Somewhere in the last year, "chunking" became a piece of standard advice for anyone trying to get cited by ChatGPT, Gemini, or Google AI Overviews. Shrink your paragraphs to one or two sentences. Format every subhead like a question. Break a real article into a script an AI can swallow whole. In January 2026, Google's own search team stood up and said: don't.
What Google actually said
On Google's Search Off the Record podcast, published January 8, 2026, Search Liaison Danny Sullivan addressed the trend directly. Sullivan confirmed that Google's ranking systems give no benefit to content broken into bite-sized chunks for large language models, and said it's not a practice Google wants site owners doing, after consulting Google's own search engineers before saying so publicly. John Mueller, who co-hosts the podcast, backed him up. Their broader point cut even deeper: rebranding standard SEO practice as "AEO" or "GEO," or hiring someone specifically for "AI optimization," doesn't change the underlying fundamentals. Same work, new acronym.
Write for the person reading it. The citation follows.
What "chunking" actually means
The practice Sullivan described has a recognizable shape. Real content gets rewritten into short, isolated paragraphs, sometimes a single sentence each, stacked under subheadings phrased like something you'd type into a chatbot: "What is X?" "How do I do Y?" The page stops reading like an article and starts reading like a FAQ script. In the more aggressive versions, sites build an entirely separate version of the page for bots, one that doesn't match what a human visitor actually sees.

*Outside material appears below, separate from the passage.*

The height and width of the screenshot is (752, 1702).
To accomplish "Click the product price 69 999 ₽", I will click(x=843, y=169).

Structure and fragmentation are not the same thing
Most of the coverage of Sullivan's comments blurred a distinction that actually matters. Clear structure, headings that make sense on their own, a direct answer stated early, normal paragraph length, is just good writing. It predates AI search by decades. Chunking is something else: severing that structure from the writing itself, shrinking real content into disconnected fragments, or serving a bot-only version of a page. That second habit already has a name in SEO, and it's not a flattering one.

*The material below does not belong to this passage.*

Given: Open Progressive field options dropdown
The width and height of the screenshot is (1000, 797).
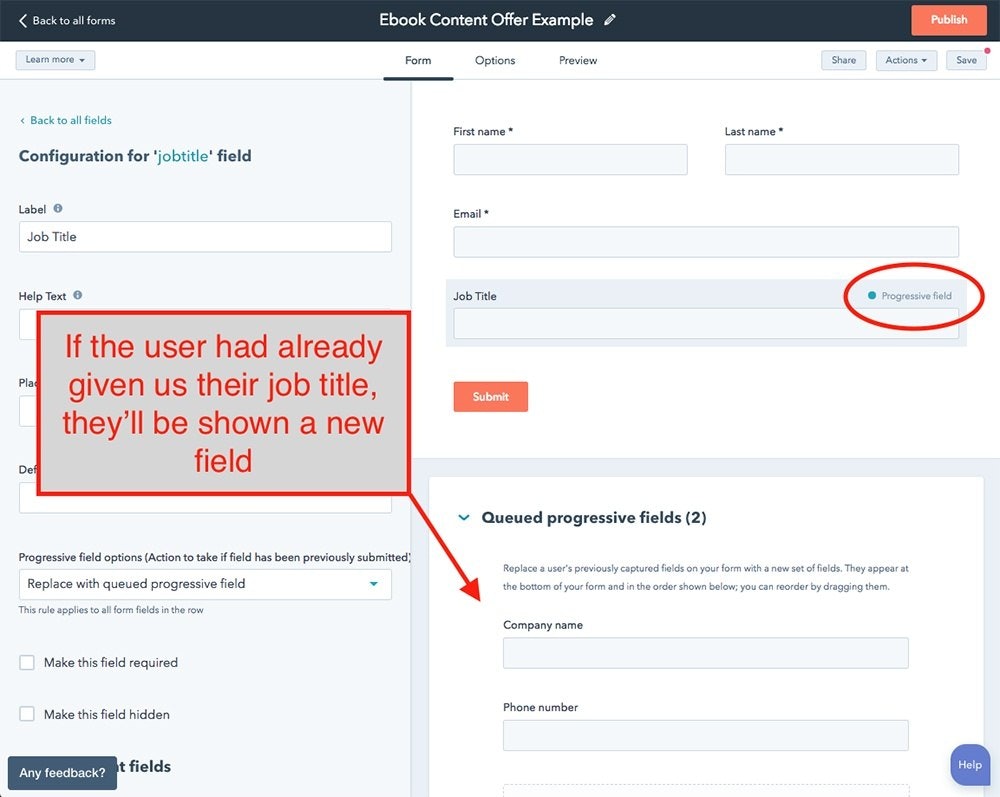Looking at the screenshot, I should [x=205, y=584].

One-line paragraphs, chatbot-style subheadings, sometimes a separate bot-facing version of the page
No proven ranking benefit; risks reading as manipulative, or as cloaking
Self-contained sections, direct answers up front, normal paragraph length, one page for every reader
Supported by Google's own guidance; serves human readers and AI retrieval at once
Long blocks of text with no heading logic and no early answer
Harder for both readers and AI systems to find a clear, citable point
That middle row is the entire game. It's also, not coincidentally, what a well-built AEO strategy already looks like once you strip the marketing language off it.
Cloaking, dressed up as a new idea
Serving one version of a page to human visitors and a stripped-down version to crawlers has a decades-old name: cloaking. Search engines have penalized it since long before anyone had heard of AI Overviews. Calling it "AI optimization" instead of cloaking doesn't change what it is, and Google's search team clearly isn't buying the rebrand either.
Does this apply outside of Google Search?
Worth naming the limit of Sullivan's comments: he and Mueller were speaking specifically about Google's own ranking and AI Overview systems. ChatGPT and Perplexity work differently under the hood. Both rely on retrieval-augmented generation, which does involve breaking indexed content into passages behind the scenes. That's a detail of how those systems index the web, not an invitation to hand-fragment a page for them. A well-structured, self-contained section still retrieves and cites cleanly under that kind of system. A page reduced to disconnected one-liners doesn't read as more authoritative to a retrieval system any more than it does to a person, and none of the major AI platforms have published guidance suggesting otherwise.
What actually works
The practices that hold up across Google AI Overviews, ChatGPT, Gemini, and Perplexity are the same practices that have always defined good, citable writing. State the direct answer in the first sentence or two, rather than building up to it. Write every section so it makes sense on its own, without leaning on "as mentioned above." Back every specific claim with a real, dated source, see the metrics that actually measure AI visibility for what "real" looks like in practice. Use the format the question calls for: a short definition for "what is" queries, a numbered list for "how to" queries, a table for comparisons. None of that requires shrinking a page into fragments. It requires writing it well the first time, a point covered in more depth in what answer engine optimization actually is.